## Instructions to follow
Rewrite the entries below, swapping each "Where should I click to" for "Where do I click to" and leaving everything else unchanged.

---------- Items ----------

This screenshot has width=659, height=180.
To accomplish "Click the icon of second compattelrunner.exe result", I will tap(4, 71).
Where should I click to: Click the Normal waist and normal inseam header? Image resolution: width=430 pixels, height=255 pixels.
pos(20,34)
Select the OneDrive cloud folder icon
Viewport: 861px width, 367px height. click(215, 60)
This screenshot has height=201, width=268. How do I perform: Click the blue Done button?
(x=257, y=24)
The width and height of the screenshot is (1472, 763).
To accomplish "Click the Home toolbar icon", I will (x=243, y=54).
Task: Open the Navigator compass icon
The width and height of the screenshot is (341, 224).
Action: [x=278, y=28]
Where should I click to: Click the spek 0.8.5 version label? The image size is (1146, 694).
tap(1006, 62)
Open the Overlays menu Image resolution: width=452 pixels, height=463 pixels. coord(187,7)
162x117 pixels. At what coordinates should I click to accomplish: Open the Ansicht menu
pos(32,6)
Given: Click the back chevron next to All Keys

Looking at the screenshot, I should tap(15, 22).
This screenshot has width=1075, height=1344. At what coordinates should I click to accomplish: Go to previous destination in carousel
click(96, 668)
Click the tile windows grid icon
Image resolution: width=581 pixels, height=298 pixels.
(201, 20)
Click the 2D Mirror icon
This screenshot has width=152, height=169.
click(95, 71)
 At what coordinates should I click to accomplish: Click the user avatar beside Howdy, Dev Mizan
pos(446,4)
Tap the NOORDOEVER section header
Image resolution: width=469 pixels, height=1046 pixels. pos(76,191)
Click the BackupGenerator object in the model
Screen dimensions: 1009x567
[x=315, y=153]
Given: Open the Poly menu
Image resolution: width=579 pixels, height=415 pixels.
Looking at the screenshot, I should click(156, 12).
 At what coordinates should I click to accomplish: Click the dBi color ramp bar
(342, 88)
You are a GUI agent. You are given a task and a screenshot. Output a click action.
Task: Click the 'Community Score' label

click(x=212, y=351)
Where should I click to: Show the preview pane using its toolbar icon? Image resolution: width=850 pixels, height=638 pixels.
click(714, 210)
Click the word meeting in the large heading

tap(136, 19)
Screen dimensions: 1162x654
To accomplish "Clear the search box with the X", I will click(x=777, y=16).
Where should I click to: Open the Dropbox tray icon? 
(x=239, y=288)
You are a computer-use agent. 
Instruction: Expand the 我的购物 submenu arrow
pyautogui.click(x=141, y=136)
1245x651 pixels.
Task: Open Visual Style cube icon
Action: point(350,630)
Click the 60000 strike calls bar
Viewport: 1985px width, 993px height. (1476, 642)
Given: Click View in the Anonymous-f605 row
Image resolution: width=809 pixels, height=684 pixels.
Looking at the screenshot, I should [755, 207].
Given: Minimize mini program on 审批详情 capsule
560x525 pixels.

----------

## Response
This screenshot has width=659, height=180.
To accomplish "Click the icon of second compattelrunner.exe result", I will tap(4, 71).
Where do I click to: Click the Normal waist and normal inseam header? Image resolution: width=430 pixels, height=255 pixels.
pos(20,34)
Select the OneDrive cloud folder icon
Viewport: 861px width, 367px height. click(215, 60)
This screenshot has height=201, width=268. How do I perform: Click the blue Done button?
(x=257, y=24)
The width and height of the screenshot is (1472, 763).
To accomplish "Click the Home toolbar icon", I will (x=243, y=54).
Task: Open the Navigator compass icon
The width and height of the screenshot is (341, 224).
Action: [x=278, y=28]
Where do I click to: Click the spek 0.8.5 version label? The image size is (1146, 694).
tap(1006, 62)
Open the Overlays menu Image resolution: width=452 pixels, height=463 pixels. coord(187,7)
162x117 pixels. At what coordinates should I click to accomplish: Open the Ansicht menu
pos(32,6)
Given: Click the back chevron next to All Keys

Looking at the screenshot, I should tap(15, 22).
This screenshot has width=1075, height=1344. At what coordinates should I click to accomplish: Go to previous destination in carousel
click(96, 668)
Click the tile windows grid icon
Image resolution: width=581 pixels, height=298 pixels.
(201, 20)
Click the 2D Mirror icon
This screenshot has width=152, height=169.
click(95, 71)
 At what coordinates should I click to accomplish: Click the user avatar beside Howdy, Dev Mizan
pos(446,4)
Tap the NOORDOEVER section header
Image resolution: width=469 pixels, height=1046 pixels. pos(76,191)
Click the BackupGenerator object in the model
Screen dimensions: 1009x567
[x=315, y=153]
Given: Open the Poly menu
Image resolution: width=579 pixels, height=415 pixels.
Looking at the screenshot, I should click(156, 12).
 At what coordinates should I click to accomplish: Click the dBi color ramp bar
(342, 88)
You are a GUI agent. You are given a task and a screenshot. Output a click action.
Task: Click the 'Community Score' label

click(x=212, y=351)
Where do I click to: Show the preview pane using its toolbar icon? Image resolution: width=850 pixels, height=638 pixels.
click(714, 210)
Click the word meeting in the large heading

tap(136, 19)
Screen dimensions: 1162x654
To accomplish "Clear the search box with the X", I will click(x=777, y=16).
Where do I click to: Open the Dropbox tray icon? 
(x=239, y=288)
You are a computer-use agent. 
Instruction: Expand the 我的购物 submenu arrow
pyautogui.click(x=141, y=136)
1245x651 pixels.
Task: Open Visual Style cube icon
Action: point(350,630)
Click the 60000 strike calls bar
Viewport: 1985px width, 993px height. (1476, 642)
Given: Click View in the Anonymous-f605 row
Image resolution: width=809 pixels, height=684 pixels.
Looking at the screenshot, I should [755, 207].
Given: Minimize mini program on 审批详情 capsule
560x525 pixels.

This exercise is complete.